> [Exercise instructions] The lines from the start of the records below through the line containing "Given: Exit full screen with arrows icon" are to be copied exactly, both ends included, with nothing added.

[Records excerpted from a collection]
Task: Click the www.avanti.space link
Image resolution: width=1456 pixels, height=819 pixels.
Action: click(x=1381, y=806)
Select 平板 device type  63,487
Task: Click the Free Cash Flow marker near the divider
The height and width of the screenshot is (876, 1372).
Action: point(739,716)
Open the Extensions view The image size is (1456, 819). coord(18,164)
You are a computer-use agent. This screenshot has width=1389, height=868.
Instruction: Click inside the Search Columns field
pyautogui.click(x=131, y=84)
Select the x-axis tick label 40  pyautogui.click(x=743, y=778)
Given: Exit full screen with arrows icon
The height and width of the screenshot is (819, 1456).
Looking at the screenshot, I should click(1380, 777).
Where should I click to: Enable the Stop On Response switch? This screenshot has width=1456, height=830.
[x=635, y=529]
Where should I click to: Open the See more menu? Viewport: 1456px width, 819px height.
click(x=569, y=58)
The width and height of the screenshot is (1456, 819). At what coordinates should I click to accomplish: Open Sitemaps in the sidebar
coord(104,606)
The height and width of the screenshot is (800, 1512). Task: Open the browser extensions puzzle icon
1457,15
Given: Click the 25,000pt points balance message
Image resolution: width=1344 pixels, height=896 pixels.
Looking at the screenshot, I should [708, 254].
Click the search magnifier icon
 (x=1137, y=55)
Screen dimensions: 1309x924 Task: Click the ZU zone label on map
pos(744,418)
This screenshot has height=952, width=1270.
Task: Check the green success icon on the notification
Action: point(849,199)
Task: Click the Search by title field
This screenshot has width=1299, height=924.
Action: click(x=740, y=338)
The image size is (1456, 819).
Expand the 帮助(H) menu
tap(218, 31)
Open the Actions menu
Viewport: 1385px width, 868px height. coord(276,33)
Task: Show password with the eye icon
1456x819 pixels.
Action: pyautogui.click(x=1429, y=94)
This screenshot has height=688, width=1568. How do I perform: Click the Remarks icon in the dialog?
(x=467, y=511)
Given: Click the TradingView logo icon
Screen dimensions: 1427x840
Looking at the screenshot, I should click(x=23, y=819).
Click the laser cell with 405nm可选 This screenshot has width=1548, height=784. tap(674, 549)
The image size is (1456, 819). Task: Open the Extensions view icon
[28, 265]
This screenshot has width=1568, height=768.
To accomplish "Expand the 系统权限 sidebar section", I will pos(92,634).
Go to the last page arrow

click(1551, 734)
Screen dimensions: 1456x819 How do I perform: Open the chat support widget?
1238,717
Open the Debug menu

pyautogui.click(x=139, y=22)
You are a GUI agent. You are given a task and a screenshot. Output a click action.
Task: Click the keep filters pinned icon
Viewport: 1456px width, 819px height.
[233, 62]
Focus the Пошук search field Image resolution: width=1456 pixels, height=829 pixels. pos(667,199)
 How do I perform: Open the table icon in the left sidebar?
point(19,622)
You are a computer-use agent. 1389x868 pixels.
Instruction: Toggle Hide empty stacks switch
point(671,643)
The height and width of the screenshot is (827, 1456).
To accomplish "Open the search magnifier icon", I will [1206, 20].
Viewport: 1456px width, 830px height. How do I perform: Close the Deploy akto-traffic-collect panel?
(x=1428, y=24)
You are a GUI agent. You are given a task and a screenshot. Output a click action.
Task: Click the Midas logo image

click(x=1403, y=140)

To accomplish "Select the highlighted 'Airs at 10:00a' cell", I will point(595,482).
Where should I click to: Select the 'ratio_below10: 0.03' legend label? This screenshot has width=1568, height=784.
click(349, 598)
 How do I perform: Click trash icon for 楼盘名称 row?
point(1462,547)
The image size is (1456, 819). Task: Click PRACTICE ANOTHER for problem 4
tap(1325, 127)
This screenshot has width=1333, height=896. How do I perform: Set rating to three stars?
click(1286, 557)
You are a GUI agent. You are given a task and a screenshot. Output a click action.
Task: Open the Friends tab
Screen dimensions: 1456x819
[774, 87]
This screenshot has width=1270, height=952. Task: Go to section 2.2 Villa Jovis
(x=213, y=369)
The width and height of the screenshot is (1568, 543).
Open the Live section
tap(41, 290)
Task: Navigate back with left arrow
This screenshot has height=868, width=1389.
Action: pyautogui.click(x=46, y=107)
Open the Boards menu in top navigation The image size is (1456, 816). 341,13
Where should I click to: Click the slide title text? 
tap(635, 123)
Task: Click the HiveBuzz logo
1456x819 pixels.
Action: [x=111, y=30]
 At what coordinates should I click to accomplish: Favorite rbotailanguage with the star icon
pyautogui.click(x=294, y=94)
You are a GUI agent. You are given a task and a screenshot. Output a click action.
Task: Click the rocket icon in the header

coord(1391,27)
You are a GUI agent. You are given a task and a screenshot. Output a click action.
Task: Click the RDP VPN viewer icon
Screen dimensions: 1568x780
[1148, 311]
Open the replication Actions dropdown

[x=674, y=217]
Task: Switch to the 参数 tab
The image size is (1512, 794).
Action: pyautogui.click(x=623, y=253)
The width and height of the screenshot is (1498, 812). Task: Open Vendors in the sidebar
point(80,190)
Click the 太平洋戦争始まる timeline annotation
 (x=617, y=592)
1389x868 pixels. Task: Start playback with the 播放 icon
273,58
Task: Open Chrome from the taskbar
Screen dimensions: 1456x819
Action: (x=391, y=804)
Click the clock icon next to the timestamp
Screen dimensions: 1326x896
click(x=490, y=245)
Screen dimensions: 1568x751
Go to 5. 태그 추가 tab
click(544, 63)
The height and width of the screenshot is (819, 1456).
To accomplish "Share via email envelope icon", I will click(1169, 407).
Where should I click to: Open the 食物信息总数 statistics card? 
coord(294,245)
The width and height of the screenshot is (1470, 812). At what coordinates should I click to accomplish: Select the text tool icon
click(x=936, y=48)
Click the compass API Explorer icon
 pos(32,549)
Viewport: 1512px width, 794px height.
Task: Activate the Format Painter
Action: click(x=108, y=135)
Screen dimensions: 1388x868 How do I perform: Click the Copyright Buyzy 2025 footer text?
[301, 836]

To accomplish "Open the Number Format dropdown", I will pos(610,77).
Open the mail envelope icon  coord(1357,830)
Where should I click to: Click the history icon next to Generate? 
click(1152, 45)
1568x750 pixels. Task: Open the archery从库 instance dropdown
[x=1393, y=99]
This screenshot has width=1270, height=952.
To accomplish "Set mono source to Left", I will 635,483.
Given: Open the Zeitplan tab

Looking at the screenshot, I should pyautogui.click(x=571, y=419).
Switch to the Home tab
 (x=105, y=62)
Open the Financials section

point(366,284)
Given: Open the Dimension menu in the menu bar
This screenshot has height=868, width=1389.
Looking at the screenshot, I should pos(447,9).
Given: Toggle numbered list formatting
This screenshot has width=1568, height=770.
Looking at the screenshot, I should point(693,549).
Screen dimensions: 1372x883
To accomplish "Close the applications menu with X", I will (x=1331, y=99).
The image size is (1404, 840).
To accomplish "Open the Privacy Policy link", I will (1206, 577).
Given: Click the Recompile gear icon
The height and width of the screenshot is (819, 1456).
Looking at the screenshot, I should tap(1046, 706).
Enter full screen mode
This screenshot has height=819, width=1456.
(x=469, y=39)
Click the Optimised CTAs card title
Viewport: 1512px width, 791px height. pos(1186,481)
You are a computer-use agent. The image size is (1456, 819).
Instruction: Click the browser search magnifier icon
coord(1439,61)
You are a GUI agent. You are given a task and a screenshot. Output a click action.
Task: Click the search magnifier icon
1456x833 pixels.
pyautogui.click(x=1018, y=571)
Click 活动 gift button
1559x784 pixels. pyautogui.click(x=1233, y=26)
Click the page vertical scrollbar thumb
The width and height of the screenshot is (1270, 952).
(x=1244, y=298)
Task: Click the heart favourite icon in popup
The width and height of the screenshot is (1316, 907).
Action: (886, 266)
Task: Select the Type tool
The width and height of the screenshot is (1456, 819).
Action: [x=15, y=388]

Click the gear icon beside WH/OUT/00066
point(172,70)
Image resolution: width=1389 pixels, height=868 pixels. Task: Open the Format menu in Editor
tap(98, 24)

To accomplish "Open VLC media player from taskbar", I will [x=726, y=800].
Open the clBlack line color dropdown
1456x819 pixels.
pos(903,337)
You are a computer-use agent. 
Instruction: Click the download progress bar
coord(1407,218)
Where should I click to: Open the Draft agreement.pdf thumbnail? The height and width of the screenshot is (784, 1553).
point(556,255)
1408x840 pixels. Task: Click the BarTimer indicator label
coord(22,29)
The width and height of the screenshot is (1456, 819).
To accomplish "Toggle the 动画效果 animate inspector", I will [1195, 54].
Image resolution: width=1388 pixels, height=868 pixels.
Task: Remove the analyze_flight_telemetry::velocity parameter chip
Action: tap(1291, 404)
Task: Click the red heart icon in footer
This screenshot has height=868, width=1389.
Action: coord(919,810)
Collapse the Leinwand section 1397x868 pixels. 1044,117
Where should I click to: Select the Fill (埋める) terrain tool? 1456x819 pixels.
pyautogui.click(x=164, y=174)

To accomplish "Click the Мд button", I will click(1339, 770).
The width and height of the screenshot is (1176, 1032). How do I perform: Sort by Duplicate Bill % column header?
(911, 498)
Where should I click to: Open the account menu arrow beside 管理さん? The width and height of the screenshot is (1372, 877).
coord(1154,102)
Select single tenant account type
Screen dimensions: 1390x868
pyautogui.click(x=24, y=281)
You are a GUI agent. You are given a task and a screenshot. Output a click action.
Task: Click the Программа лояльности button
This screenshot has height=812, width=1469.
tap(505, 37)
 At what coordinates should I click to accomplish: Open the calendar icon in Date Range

> [Written solution]
Task: Click the www.avanti.space link
Image resolution: width=1456 pixels, height=819 pixels.
Action: click(x=1381, y=806)
Select 平板 device type  63,487
Task: Click the Free Cash Flow marker near the divider
The height and width of the screenshot is (876, 1372).
Action: point(739,716)
Open the Extensions view The image size is (1456, 819). coord(18,164)
You are a computer-use agent. This screenshot has width=1389, height=868.
Instruction: Click inside the Search Columns field
pyautogui.click(x=131, y=84)
Select the x-axis tick label 40  pyautogui.click(x=743, y=778)
Given: Exit full screen with arrows icon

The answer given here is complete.